Victim of Domestic Violence?

Protect Yourself Against False Allegations!

Hello there,

In my recent post, Self Defense Techniques in Domestic Violence, I said I would write a post about protecting yourself against allegations.  Unfortunately, this is also very important because my experience has overwhelmingly showed me that your abuser will do everything to make it look like not only “HE” is the victim but he will also do what ever it takes to make you look crazy in order to take everything from you including your kids.

I use to think the law is on our side ladies, but honestly, that is not always the case in domestic abuse.  In one of my upcoming posts maybe I will talk about some things about the law that you may be shocked to hear.  I have learned a lot about this in the past year due to an abuse situation that is very close to me.  It really saddens me that these abusive men have so much power.  The law is still way behind when it comes to domestic abuse but more on that next time.  

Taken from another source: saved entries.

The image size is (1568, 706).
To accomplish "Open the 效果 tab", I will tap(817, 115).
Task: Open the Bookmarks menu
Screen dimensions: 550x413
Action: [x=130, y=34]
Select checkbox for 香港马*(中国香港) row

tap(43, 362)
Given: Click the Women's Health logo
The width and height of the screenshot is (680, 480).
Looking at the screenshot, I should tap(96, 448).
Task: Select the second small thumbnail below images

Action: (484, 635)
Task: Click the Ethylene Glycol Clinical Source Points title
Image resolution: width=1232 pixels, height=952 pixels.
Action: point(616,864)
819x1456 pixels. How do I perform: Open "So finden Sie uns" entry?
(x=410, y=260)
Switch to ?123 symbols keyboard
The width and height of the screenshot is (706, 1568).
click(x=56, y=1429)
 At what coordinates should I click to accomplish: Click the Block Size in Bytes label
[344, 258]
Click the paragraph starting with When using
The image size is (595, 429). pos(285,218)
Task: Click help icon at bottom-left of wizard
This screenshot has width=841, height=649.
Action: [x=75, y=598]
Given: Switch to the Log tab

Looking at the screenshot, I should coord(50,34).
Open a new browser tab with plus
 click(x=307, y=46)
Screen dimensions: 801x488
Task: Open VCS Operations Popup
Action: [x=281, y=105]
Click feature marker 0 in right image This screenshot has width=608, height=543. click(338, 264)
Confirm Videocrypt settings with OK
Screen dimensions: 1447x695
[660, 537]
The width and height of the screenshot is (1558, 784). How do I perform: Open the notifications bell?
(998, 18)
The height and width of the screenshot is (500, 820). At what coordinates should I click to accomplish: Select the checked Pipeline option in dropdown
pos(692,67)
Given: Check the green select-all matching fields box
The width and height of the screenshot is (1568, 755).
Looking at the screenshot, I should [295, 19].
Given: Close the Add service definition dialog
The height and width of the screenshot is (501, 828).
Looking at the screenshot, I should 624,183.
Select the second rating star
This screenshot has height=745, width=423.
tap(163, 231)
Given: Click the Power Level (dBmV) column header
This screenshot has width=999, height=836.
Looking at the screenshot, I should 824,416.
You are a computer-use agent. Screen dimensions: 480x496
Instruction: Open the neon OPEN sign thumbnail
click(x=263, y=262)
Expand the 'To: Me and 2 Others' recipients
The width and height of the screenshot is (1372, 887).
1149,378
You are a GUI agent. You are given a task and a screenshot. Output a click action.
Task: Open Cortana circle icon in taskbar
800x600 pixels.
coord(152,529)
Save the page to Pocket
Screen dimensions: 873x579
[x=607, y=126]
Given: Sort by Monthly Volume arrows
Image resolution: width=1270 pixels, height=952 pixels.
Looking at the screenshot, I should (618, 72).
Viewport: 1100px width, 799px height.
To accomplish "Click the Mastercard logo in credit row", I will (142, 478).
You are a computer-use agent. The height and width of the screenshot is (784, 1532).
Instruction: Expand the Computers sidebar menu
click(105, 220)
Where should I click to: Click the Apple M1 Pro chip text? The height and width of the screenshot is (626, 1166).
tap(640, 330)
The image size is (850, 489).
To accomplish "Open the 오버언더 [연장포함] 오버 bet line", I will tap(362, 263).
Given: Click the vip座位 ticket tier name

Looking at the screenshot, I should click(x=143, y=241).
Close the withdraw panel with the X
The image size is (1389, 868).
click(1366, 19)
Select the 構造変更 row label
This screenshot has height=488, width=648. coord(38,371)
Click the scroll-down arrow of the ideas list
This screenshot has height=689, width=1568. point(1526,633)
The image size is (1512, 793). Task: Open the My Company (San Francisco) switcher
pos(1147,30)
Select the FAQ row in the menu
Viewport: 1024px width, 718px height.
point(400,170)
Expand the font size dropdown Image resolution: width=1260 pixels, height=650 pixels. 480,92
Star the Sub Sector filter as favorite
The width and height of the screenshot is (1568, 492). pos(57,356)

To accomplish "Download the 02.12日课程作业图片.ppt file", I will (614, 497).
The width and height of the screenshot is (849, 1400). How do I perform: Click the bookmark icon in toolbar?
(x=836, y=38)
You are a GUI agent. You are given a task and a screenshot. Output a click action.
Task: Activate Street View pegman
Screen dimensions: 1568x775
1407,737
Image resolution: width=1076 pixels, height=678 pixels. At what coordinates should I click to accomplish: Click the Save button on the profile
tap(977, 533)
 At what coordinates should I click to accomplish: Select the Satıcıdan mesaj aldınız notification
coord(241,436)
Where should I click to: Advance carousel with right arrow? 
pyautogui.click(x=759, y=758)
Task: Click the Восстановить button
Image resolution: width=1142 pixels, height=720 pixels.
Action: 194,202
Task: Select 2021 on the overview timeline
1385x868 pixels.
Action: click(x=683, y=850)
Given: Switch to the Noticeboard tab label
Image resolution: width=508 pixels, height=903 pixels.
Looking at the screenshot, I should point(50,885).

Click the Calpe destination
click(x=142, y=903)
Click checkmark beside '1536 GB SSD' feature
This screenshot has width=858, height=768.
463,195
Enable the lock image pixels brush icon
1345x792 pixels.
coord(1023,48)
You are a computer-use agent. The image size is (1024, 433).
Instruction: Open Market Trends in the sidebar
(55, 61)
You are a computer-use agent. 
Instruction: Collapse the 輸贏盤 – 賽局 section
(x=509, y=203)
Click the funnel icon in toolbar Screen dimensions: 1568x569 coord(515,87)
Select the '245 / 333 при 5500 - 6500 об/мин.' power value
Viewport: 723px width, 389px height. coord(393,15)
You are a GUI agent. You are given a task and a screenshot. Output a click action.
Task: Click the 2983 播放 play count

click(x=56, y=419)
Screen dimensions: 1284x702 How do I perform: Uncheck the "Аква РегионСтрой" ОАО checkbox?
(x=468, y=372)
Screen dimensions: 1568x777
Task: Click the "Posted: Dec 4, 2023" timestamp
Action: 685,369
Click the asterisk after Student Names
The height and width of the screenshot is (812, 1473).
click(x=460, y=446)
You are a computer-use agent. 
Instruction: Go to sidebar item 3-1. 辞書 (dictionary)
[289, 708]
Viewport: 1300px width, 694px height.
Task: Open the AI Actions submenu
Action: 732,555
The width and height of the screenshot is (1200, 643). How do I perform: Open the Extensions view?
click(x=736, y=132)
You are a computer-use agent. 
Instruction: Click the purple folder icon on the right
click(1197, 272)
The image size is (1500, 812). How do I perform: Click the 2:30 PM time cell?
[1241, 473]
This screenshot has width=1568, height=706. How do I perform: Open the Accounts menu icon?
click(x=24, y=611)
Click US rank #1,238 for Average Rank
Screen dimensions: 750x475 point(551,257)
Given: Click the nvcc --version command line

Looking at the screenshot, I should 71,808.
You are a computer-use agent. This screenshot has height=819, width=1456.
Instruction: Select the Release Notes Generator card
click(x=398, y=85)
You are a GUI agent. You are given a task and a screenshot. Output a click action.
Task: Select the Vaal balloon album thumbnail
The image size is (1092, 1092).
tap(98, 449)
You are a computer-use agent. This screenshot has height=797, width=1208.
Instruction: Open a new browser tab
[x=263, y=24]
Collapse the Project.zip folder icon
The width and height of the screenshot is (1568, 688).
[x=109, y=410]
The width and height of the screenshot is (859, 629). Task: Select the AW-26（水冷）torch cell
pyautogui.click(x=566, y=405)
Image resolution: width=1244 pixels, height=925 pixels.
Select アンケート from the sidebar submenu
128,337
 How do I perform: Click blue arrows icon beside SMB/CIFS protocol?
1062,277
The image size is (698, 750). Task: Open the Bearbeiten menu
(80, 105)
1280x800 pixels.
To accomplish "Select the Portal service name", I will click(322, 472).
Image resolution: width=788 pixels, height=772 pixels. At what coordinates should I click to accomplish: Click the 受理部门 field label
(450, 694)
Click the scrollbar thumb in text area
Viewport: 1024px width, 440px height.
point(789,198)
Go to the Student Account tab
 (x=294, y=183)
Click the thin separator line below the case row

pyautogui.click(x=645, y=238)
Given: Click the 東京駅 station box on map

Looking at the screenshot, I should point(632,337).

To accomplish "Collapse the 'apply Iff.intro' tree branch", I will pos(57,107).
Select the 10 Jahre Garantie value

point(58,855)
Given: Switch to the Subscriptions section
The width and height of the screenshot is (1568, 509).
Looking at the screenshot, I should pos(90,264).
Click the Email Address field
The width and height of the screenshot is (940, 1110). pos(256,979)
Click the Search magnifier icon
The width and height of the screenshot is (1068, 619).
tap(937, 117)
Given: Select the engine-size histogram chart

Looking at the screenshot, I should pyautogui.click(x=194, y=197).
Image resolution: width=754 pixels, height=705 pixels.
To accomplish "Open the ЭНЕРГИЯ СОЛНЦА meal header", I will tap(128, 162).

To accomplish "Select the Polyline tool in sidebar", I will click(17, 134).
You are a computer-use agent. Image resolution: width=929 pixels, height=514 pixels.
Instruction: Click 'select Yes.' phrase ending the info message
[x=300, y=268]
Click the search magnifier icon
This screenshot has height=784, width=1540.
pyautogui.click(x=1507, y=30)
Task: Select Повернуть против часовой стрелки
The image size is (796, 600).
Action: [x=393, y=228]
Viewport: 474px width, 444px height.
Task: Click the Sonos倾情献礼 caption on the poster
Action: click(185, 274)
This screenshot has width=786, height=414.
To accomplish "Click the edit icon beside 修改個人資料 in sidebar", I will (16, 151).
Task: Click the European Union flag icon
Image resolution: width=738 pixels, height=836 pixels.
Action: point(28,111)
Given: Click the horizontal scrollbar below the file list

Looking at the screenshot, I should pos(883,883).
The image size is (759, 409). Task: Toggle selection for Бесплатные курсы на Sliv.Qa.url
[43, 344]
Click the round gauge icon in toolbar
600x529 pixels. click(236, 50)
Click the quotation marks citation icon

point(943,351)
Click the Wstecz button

If you are reading this and are in an abusive relationship, please take this serious.  I have walked this abuse road with many women including someone very close to me.  I know how it goes and I know that you don’t want to make your abuser go to jail.  You love him, right?  Just humor me, what does it hurt to plan ahead…..just in case?  

When discussing domestic violence,  self defense tips against allegations must be talked about. I said it before and I will continue to say it, the best defense is a well planned offense.

Abusers are master manipulators and they will even tell you what they will do in order to try to control you. Abusers inflict pain while being strategic about where they do it so that it can be hidden by your clothes or won’t show marks until hours later.  When you are being attacked, you are in survival mode.  You are not thinking about marks on your attacker, you are doing what you have to do to get away.

Unfortunately, when the police are called, victims can be accused of being the abuser. It is another way abuser’s manipulate the situation to maintain control.  Believe me, I have seen it happen even when the victim’s leg was severely broken and she had her head pounded in the ground to the point of causing her to be in and out of consciousness.  Somehow, her abuser manipulated that situation and she found herself facing charges when her abuser was unharmed.  

Be smart about how you defend yourself.  If you fight back, do just the minimum to get free and safely away. Leave the rest to your attorney and the courts.  Stuff can be replaced, your life can’t.   

Do not let the threat of an accusation stop you from defending yourself, or calling the police.  Be very honest when you talk to the police and explain in detail what he did  It is also important that you explain your actions.

AN IMPORTANT SIDE NOTE! 

Let me make it very clear that when the police are called, you have to tell them the truth and tell them everything. If you protect your abuser and down play his role, you are playing right into his hands and this can cause you to be the one in jail.  Your abuser is “Always” thinking of himself and how he can escape any consequences.  Protecting him just helps him to make it look like you are the abuser.  

Make sure you act only in self defense.  Your abuser will make them self look good while sharing partial facts to blend in the truth.  You must speak up for yourself if you do not want to be arrested.  The police report will be part of your paper trail of abuse. The police did not see what happened.  As embarrassing as it is, for your safety and the safety of your children you must tell the truth.  

In my upcoming post, I will talk more about making a paper trail and also share more about some things with the law that you probably don’t know about.  I am sure you will find it as unbelievable as I do.  

Meanwhile, think of yourself and your children.  Plan ahead for your protection and don’t ever let your abuser know about any of your plans for safety.